Bisolti avrebbe voluto avere un po’ più di tempo per godersi il Rwanda, conoscere la gente e i luoghi. Ma le norme sulla pandemia erano severe anche per i corridori e quel poco che ha visto lo ha fatto dalla sella.

Bici tuttofare

«Ho imparato – continua il corridore di Savio – che puoi trasportare ogni cosa con la testa. Vedevi queste donne che mettevano sul capo, banane, ceste, fusti di latte e camminavano con un equilibrio pazzesco. Entravi nei paesi ed era pieno di gente. Tutti che si muovevano a piedi o in bici, sulle quali caricavano di tutto. Nei trasferimenti alle 6 del mattino, vedevamo che erano già tutti super attivi.

«Le strade erano pulite. Davvero un popolo ordinato, dignitoso. Poi sì, c’erano anche delle baracche come succede in queste Nazioni. Il ricco è ricco per davvero e il povero è super povero. E così si passava dai grattacieli moderni, dai quartieri più lussuosi appunto, alle baraccopoli. Mi auguro che tra qualche anno tutti possano stare meglio. 

«Io avevo già corso in Gabon qualche anno fa e la situazione era diversa. Sporcizia per strada, alloggi meno confortevoli, problemi per mangiare, in Rwanda niente di tutto ciò. E poi foreste, cascate… Se dovessi tornare vorrei portare anche la mia compagna, Sara, per farle vedere tutto ciò. Il clima? Sara mi ha detto: non ti sei abbronzato molto! E ci credo, era abbastanza fresco. Un po’ perché si era in alto e un po’ perché uno scroscione lo abbiamo preso o schivato tutti i giorni. Tante volte ci è capitato di passare sulla strada fumante con il sole che faceva evaporare l’acqua appena caduta».

Avamposto francese

Il Rwanda era territorio belga ai tempi del colonialismo, adesso invece c’è una forte influenza francese. Fu proprio la Francia a farsi promotrice dell’intervento Onu del 1994 ed è stata Aso che ha organizzato il Tour du Rwanda. Anche il presidente Uci, David Lappartient si è fatto vedere.

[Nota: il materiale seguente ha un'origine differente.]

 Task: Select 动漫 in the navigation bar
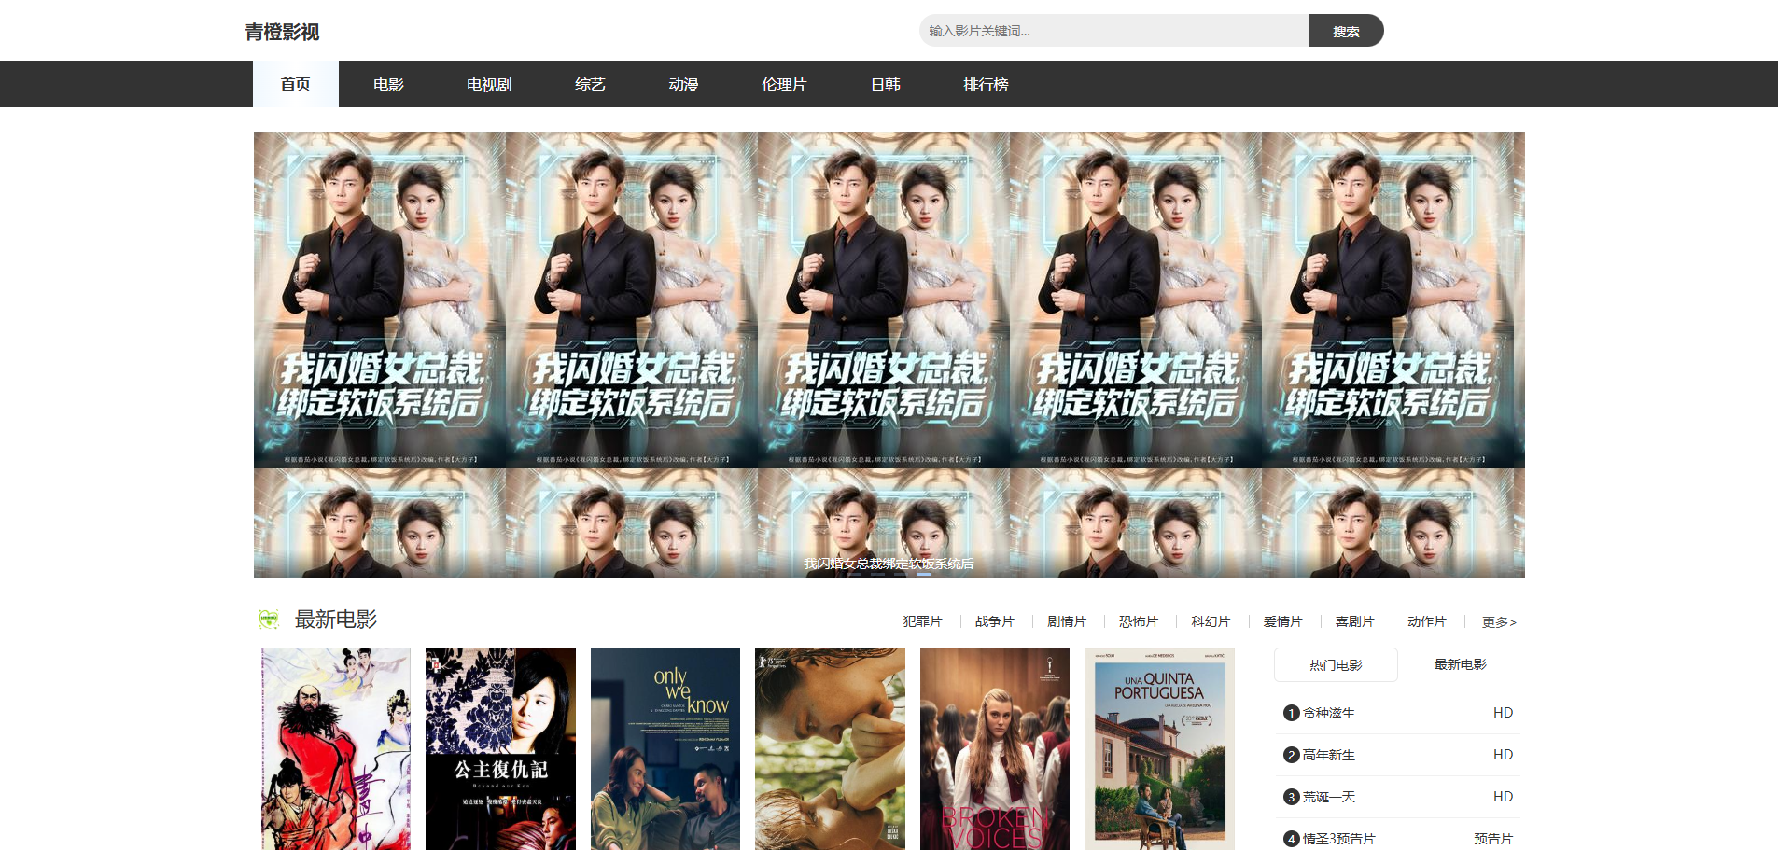[x=683, y=84]
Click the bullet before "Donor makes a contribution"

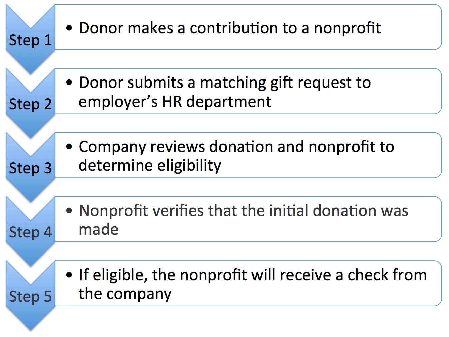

«E’ venuto anche lui. Vogliono organizzare un mondiale in Africa, in Marocco (si parla del 2025 e in ballo c’è il Rwanda stesso, ndr). Di giovani che vanno in bici attrezzati ne avrò visti giusto un paio, però magari anche grazie a queste corse può nascere un movimento che fra qualche decennio può decollare».

Il livello della corsa era buono e infatti in gara c’erano una WorldTour, la Israel Start-Up Nation, e diverse professional, tra cui le francesi Total Direct Energie e la B&B, oltre all’Androni chiaramente.

«Si andava forte – commenta Bisolti – c’erano dei corridori buoni. Noi siamo arrivati al ridosso del via. Alcune squadre invece erano lì già da un po’ e ne hanno approfittato per fare altura. Si erano adattati meglio. Altura più gara: un Rolland della situazione si prepara per il Tour de France.

«Tappe brevi magari ma con 2.500 metri di dislivello. Nella sesta tappa sono andato in fuga ma nel finale sono andato in crisi di fame. Ero un po’ vuoto per qualche problemino intestinale, altrimenti sarei arrivato con Rolland e Vuillermoz, non male!».

Tattiche naif

Bisolti racconta con lo stesso entusiasmo con cui è stato accolto dalla gente ruandese. E tra i suoi ricordi si parla anche della tattica.

«C’erano i giovani di alcune nazionali come Algeria, Eritrea, Kenya… e il modo di correre era un po’ diverso, più confusionario. Per dire: li ho visti scattare mentre si andava a 60 all’ora in un falsopiano in discesa. O partire da soli quando la fuga aveva ormai 10′.

«Ma il meglio è stato all’ultima tappa. Rompo la bici praticamente al chilometro zero. Me ne danno una che non era la mia e sulla quale proprio non riuscivo a pedalare. Così mi dico: vabbè faccio gruppetto. Mi metto dietro tranquillo, quando vedo alcuni corridori che su uno di quegli strappi dritti prendono e scattano. Ma come – mi dico – partono nel gruppetto? Quindi restavo in fondo da solo. In cima erano stremati e li riprendevo. Si mettevano a ruota. Arrivava un altro strappo e giù che riscattavano. All’inizio mi ero anche innervosito, perché comunque non si fa così, poi l’ho presa a ridere. Alla fine ne avevo 20-30 a ruota».